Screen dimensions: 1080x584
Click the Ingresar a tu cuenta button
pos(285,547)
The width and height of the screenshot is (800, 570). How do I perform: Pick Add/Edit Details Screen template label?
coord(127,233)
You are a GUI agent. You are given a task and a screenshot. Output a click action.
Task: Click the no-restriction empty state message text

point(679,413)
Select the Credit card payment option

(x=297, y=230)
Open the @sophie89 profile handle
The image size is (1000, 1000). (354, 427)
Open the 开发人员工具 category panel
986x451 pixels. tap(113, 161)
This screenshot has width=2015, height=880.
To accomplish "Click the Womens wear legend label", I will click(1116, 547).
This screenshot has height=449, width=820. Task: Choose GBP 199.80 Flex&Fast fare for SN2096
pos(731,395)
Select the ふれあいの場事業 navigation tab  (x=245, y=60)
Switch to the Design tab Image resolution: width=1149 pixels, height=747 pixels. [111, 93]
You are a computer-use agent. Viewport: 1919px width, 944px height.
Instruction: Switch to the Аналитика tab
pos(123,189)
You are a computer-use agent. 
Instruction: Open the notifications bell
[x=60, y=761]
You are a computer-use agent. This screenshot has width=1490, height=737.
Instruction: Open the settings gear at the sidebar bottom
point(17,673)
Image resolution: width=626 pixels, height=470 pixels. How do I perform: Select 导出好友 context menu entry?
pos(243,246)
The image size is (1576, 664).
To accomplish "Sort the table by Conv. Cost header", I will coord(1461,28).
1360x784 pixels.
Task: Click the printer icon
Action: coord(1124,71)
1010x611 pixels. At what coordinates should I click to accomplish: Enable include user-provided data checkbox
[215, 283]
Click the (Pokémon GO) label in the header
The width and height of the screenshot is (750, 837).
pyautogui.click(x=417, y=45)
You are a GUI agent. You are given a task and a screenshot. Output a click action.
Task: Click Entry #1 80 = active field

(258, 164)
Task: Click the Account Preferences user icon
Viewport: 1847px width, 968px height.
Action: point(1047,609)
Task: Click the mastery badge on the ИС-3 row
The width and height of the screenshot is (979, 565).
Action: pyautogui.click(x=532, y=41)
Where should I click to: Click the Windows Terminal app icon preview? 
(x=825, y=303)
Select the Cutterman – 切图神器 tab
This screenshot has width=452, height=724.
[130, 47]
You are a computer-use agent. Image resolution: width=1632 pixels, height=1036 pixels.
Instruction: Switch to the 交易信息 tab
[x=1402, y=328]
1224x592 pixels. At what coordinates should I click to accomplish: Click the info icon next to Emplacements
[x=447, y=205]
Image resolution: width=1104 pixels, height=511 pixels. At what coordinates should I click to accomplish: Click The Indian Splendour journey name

__WORK TO BE COMPLETED__
Where does "agent" appear in the records above? Copy every line that has it.

__ANSWER TO THIS TASK__
You are a GUI agent. You are given a task and a screenshot. Output a click action.
You are a computer-use agent. Viewport: 1919px width, 944px height.
You are a computer-use agent. 
You are a computer-use agent. This screenshot has width=1490, height=737.
You are a GUI agent. You are given a task and a screenshot. Output a click action.
You are a computer-use agent. Image resolution: width=1632 pixels, height=1036 pixels.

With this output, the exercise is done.